▶ _Exercise instructions_:
A. In the passage on BRONJ staging, which antibiotic is recommended in most Stage 2 cases?
B. Write the next part of the passage on BRONJ staging, picking up after its final sentence.

▶ _Passage for review_:
The potency of BPs and the duration of treatment and dento-alveolar surgery are the main risk factors for BRONJ.13,16 A clinical staging system updated in the 2009 AAOMS guidelines is a useful tool to classify patients with BRONJ. It includes some treatment guidelines and explains how to collect data to assess prognosis and treatment outcome.13

Stage 0 includes patients with no clinical evidence of necrotic bone, but with nonspecific clinical signs and symptoms, such as bone pain or osteosclerosis, that can be precursors of BRONJ development. These patients may require antibiotics and, if they have dental caries and periodontal disease, also a conservative treatment.4,13,16

Patients with BRONJ in Stage 1 present exposed bone without soft tissue inflammation around the bone, which is usually asymptomatic and only requires periodic antibacterial oral rinses and close clinical follow up (Figures 4-6). If areas of exposed bone irritate the surrounding soft tissue, surface regularization could be helpful.4,13,16 Patients with BRONJ in Stage 2 have painful exposed necrotic bone and adjacent soft tissue inflammatory swelling. In most cases, penicillin is recommended. Necrotized tissue should be removed superficially in order to prevent secondary bone infection.4,13,16

In patients with BRONJ in Stage 3 the signs and symptoms described in Stage 2 are associated with pain and radiographic evidence of osteolysis, extra-oral fistulization or extensive sinusitis, typically refractory to antibiotics. At this stage, aggressive surgical management is required, so that relief with resolution of acute infection and pain can be ensured.4,13,16

Early diagnosis, timely treatment and therapeutic success during early stages of BRONJ are of crucial importance. No effective treatment is available for BRONJ which can lead to recurrent episodes of pain, swelling, infection and poorer quality of life, despite the treatment with bisphosphonates is be intended to improve it.

▶ _Source material_:
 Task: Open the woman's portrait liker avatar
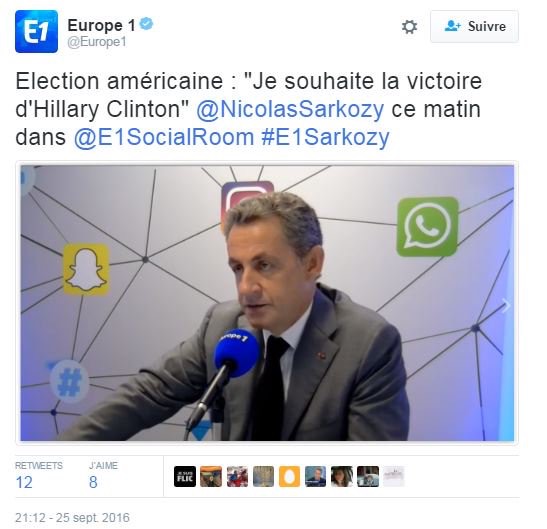pyautogui.click(x=342, y=476)
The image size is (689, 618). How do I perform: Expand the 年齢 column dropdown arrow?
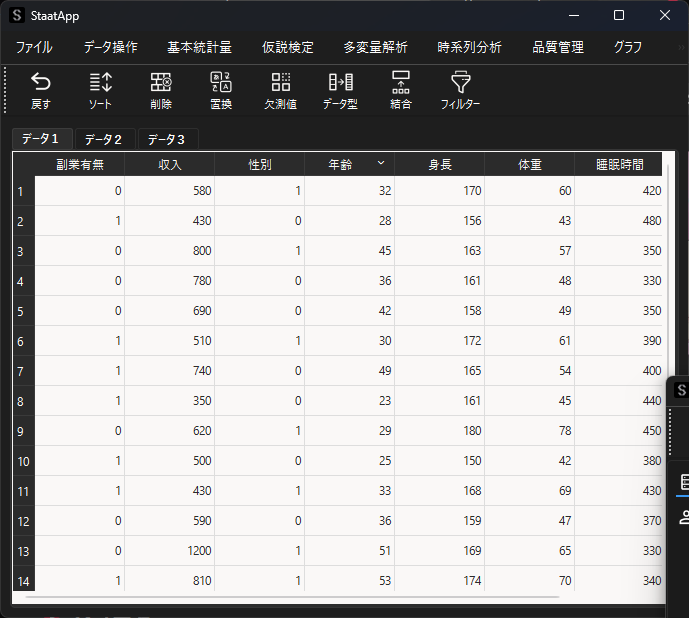tap(380, 163)
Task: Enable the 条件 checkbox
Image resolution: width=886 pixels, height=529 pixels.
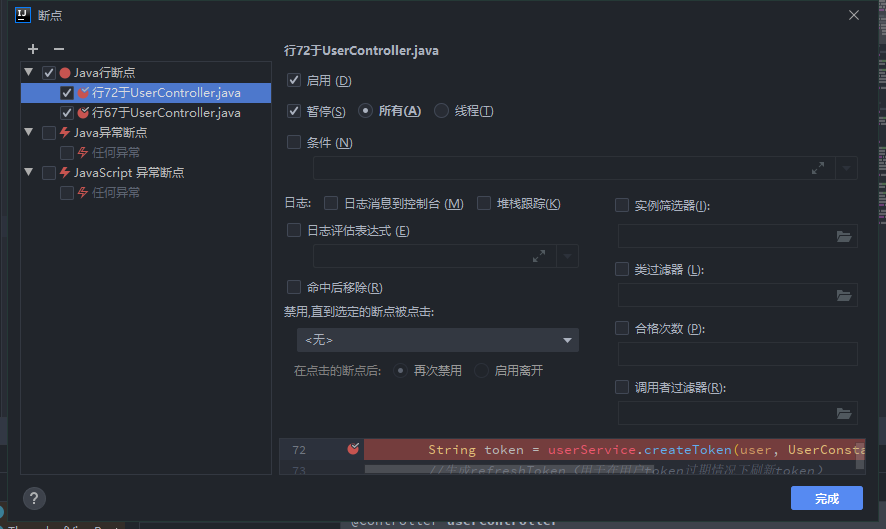Action: click(x=294, y=142)
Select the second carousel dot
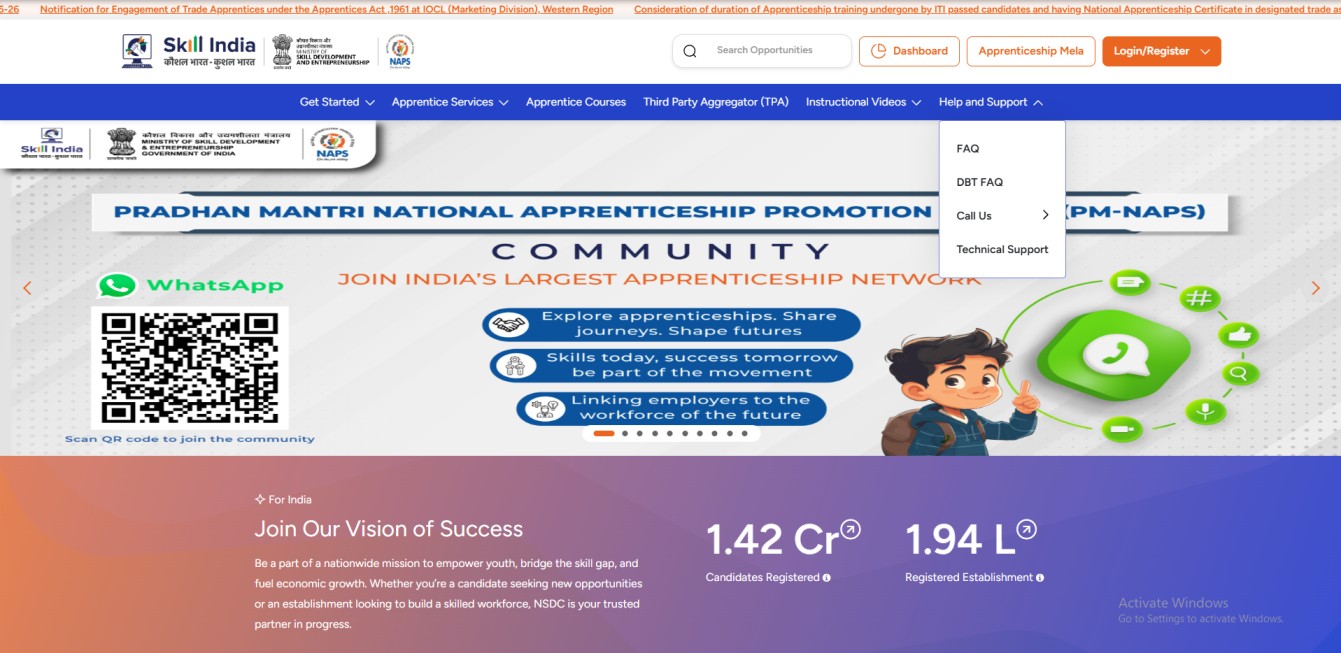 tap(625, 434)
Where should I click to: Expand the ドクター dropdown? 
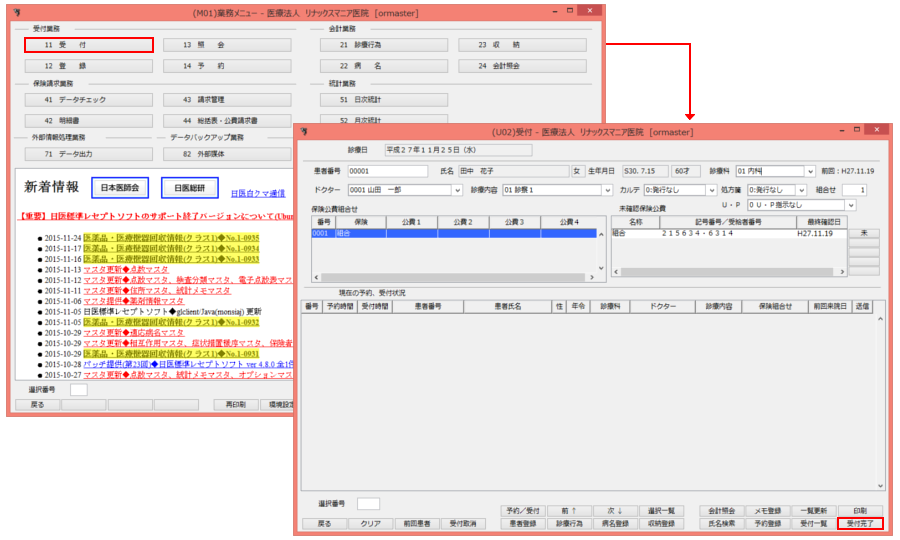pyautogui.click(x=458, y=189)
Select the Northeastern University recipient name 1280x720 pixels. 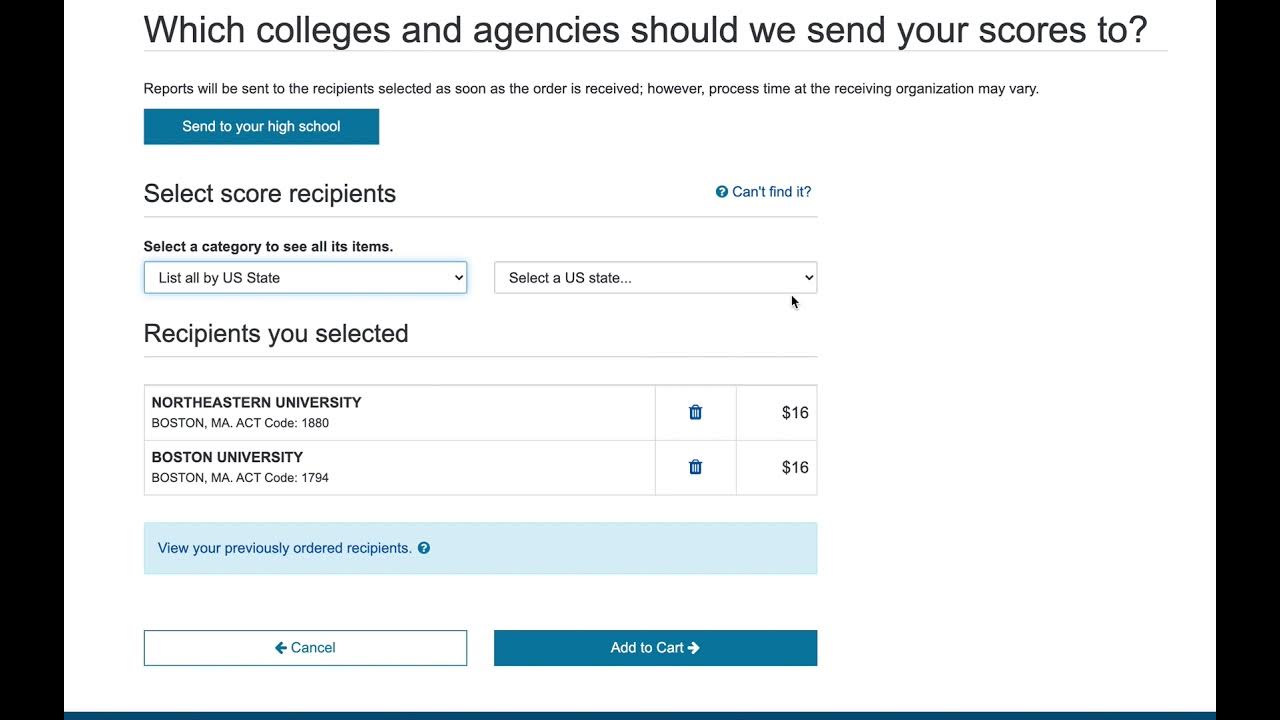[256, 402]
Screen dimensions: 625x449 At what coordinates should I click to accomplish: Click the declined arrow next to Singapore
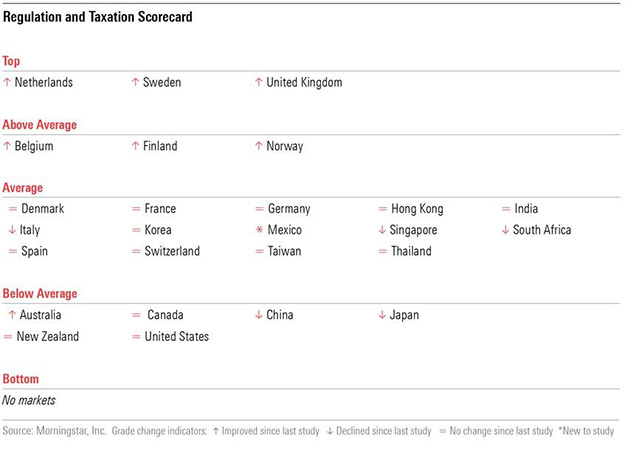coord(382,230)
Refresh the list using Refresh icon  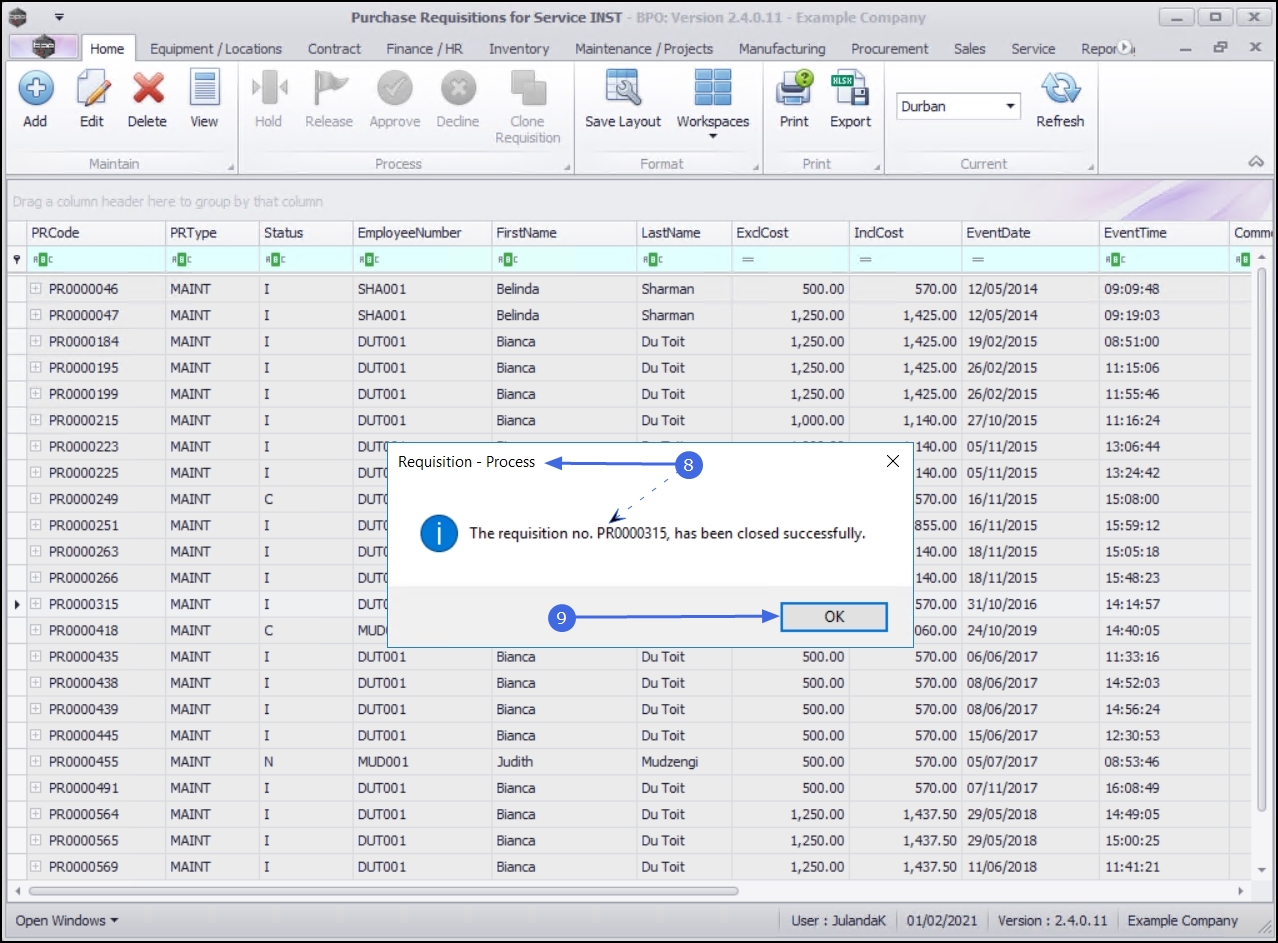pos(1060,90)
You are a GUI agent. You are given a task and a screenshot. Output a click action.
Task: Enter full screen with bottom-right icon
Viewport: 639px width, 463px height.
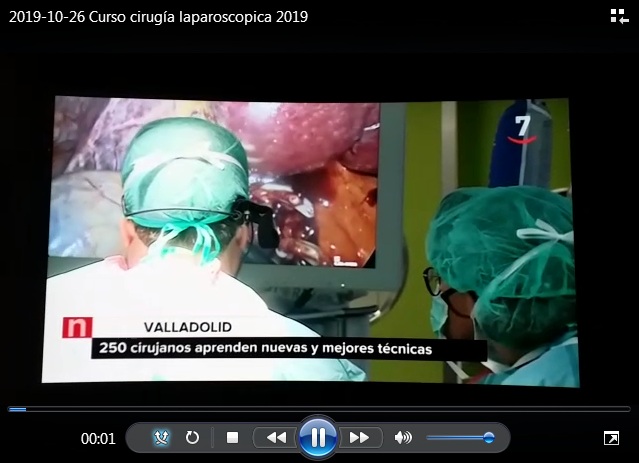click(x=611, y=438)
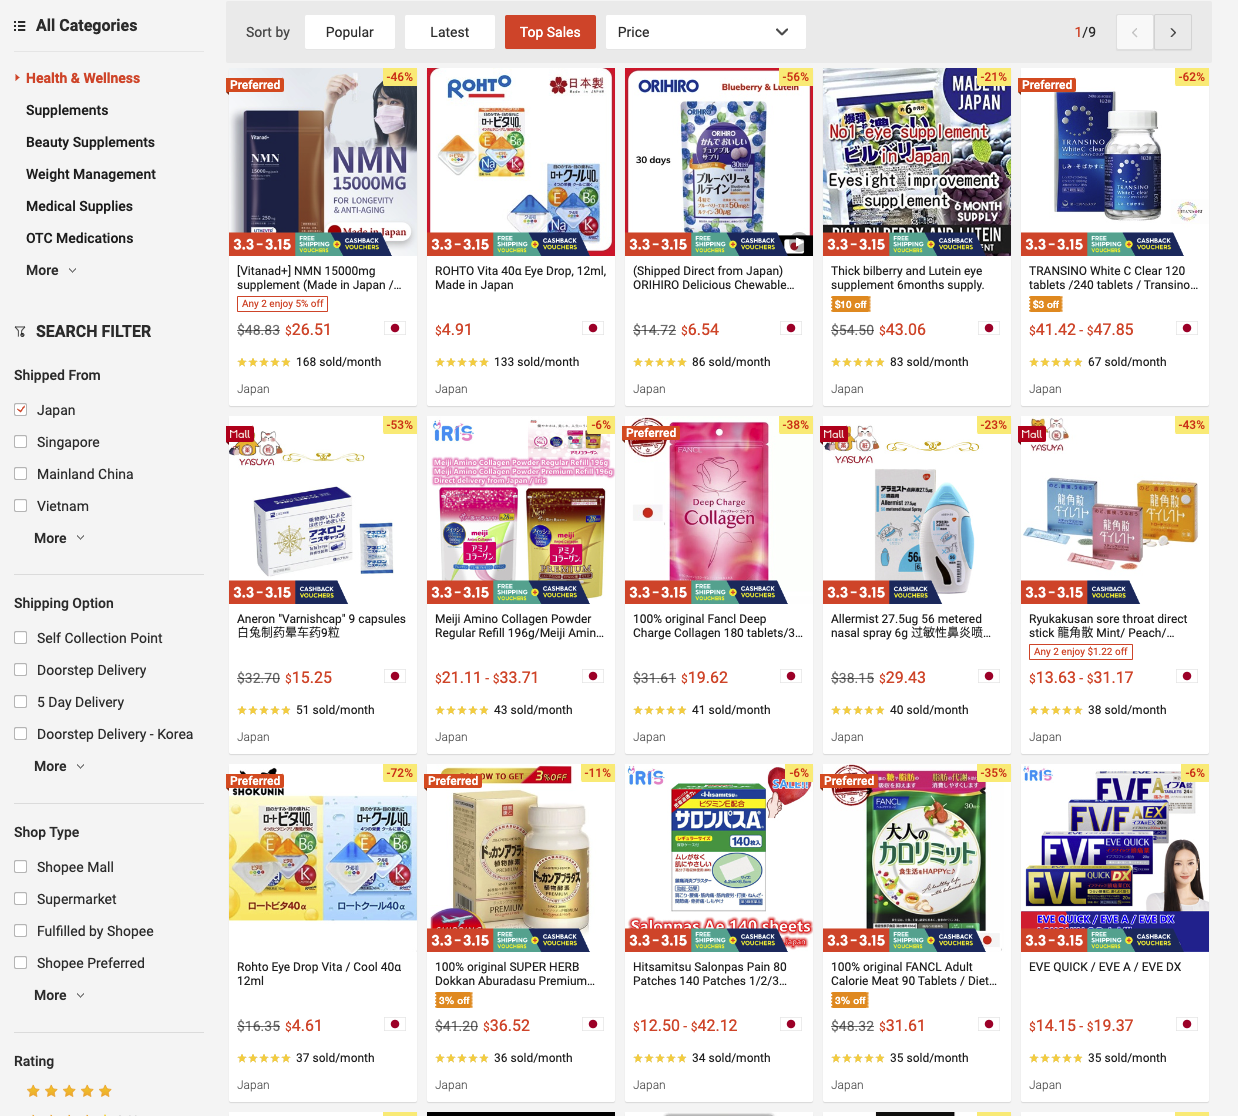Open the OTC Medications category
1238x1116 pixels.
[79, 238]
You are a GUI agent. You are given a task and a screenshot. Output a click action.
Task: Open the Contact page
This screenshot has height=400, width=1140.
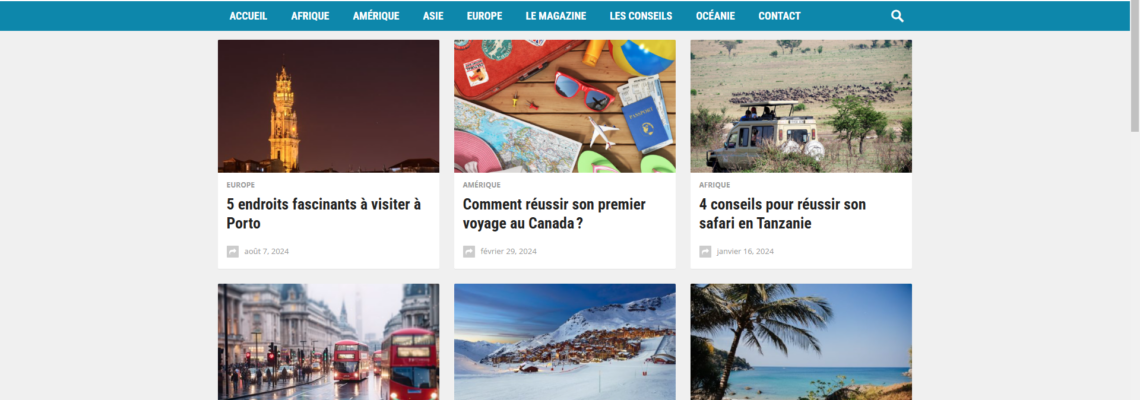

▶ _Answers per task_:
A. Penicillin.

B.
Nevertheless, various forms of osteonecrosis of the jaws (ONJ) have been described over the last 160 years, and a number of causes have been suggested in the literature. Evidence in the medical and dental literature reveals cases of ONJ associated with the use of drugs other than bisphosphonates, including denosumab, a human monoclonal antibody that inhibits the receptor activator of RANKL and antiangiogenic drugs tested in advanced cancer cases, such as bevacizumab, sunitinib, and possibly sorafenib.17

Among the existing cancer treatments, chemotherapy has the great inconvenience due to its lack of selectivity, since it acts on both tumor cells and rapidly multiplying normal cells, which can contribute to worsen BRONJ.18 Another therapy that may cause jaw osteonecrosis to occur earlier and be more severe is the use of steroids along with bisphosphonates. Therefore bisphosphonate- and steroid-related osteonecrosis of the jaws is more severe and unpredictable than BRONJ.19


With the introduction of nBPs, namely zoledronate (zoledronic acid), which has a powerful bone resorption inhibitor, the incidence of complications associated with intra-venous BPs has grown.16-23 The incidence of BRONJ after dental extractions range from 1% to 11% in breast cancer patients, 3% to 17% in multiple myeloma patients, and 3% to 18% in prostate cancer patients.20-22 Kühl et al. selected 23 studies and reported an incidence of BRONJ equal to 0-11.5% in therapies up to one year and 0-27.5% in therapies lasting from 1 to 4 years with the use of zoledronate.23

A survey was conducted to determine the prevalence of ONJ in a large community-based population with chronic oral bisphosphonate exposure. The recruitment and examination of the study cohort had well-defined criteria. Among the nearly 14,000 patients who had received chronic oral bisphosphonate therapy, 9 cases of ONJ were identified with a minimum prevalence of 1 (0.10%) in 952 respondents or 1 (0.07%) in 1537 in the target population.24

Why has the jaw an increased risk?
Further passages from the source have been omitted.